Saved data entries

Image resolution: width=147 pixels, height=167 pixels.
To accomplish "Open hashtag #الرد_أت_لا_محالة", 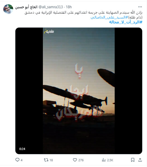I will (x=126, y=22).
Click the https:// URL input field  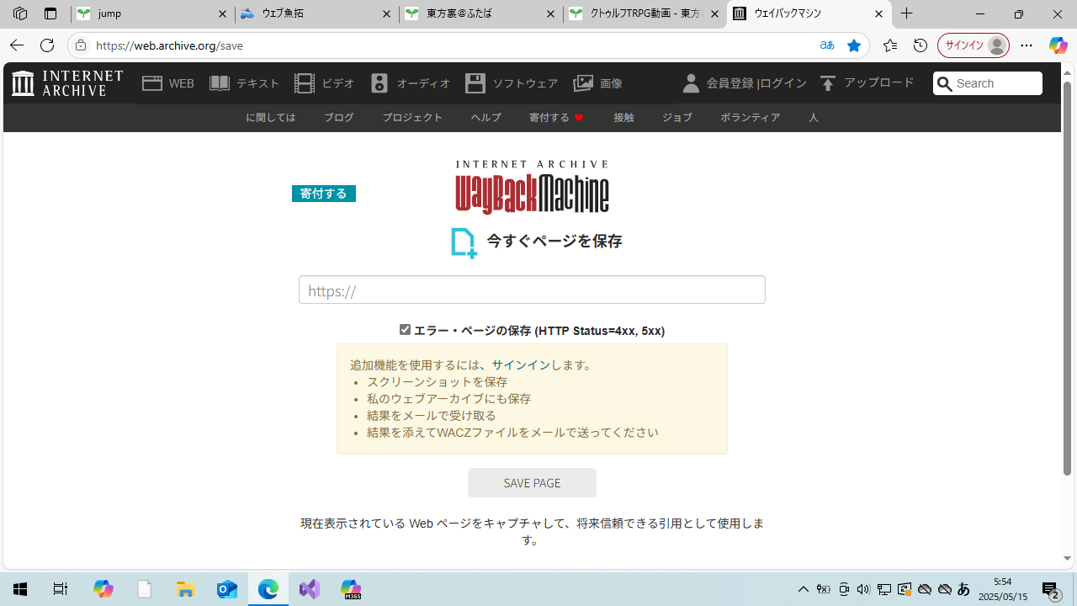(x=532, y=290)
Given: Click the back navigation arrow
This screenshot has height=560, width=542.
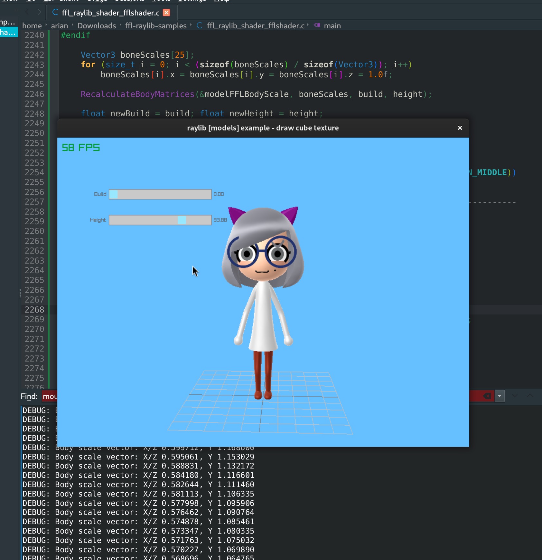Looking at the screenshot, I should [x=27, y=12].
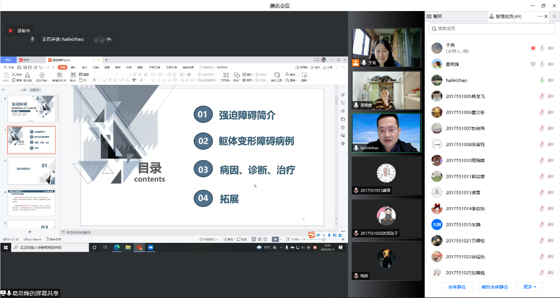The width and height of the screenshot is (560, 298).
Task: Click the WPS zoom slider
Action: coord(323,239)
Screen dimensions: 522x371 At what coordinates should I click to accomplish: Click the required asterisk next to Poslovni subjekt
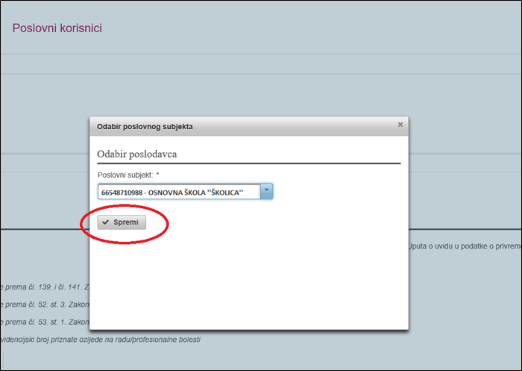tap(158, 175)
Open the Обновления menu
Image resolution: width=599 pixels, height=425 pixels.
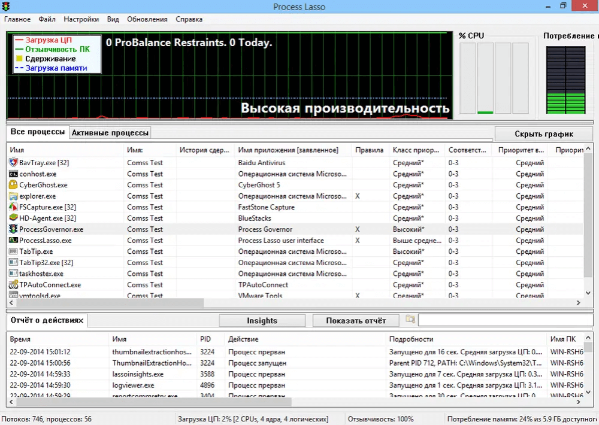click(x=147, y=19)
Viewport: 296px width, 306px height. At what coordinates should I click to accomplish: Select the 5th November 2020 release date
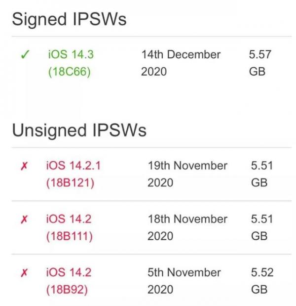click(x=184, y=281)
...
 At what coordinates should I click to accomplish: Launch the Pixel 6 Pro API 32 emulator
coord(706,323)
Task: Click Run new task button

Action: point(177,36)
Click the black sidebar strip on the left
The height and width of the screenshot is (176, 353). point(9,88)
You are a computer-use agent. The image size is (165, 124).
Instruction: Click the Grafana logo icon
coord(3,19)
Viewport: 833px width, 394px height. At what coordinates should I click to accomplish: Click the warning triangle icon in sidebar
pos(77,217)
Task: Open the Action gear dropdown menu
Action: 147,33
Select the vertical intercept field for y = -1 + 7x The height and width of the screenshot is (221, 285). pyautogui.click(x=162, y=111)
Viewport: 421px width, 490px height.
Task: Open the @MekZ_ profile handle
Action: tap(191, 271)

▶ PROBLEM REQUIREMENTS
Restate the lines above from the one containing "This screenshot has height=560, width=542." through the one containing "Open the Обновления menu", inclusive, exactly and without pictures.

▶ YOUR SOLUTION
This screenshot has height=560, width=542.
Looking at the screenshot, I should [x=27, y=12].
The width and height of the screenshot is (560, 298).
Task: Click the WPS zoom slider
Action: coord(323,239)
Screen dimensions: 522x371 At what coordinates should I click to accomplish: Click the required asterisk next to Poslovni subjekt
tap(158, 175)
Open the Обновления menu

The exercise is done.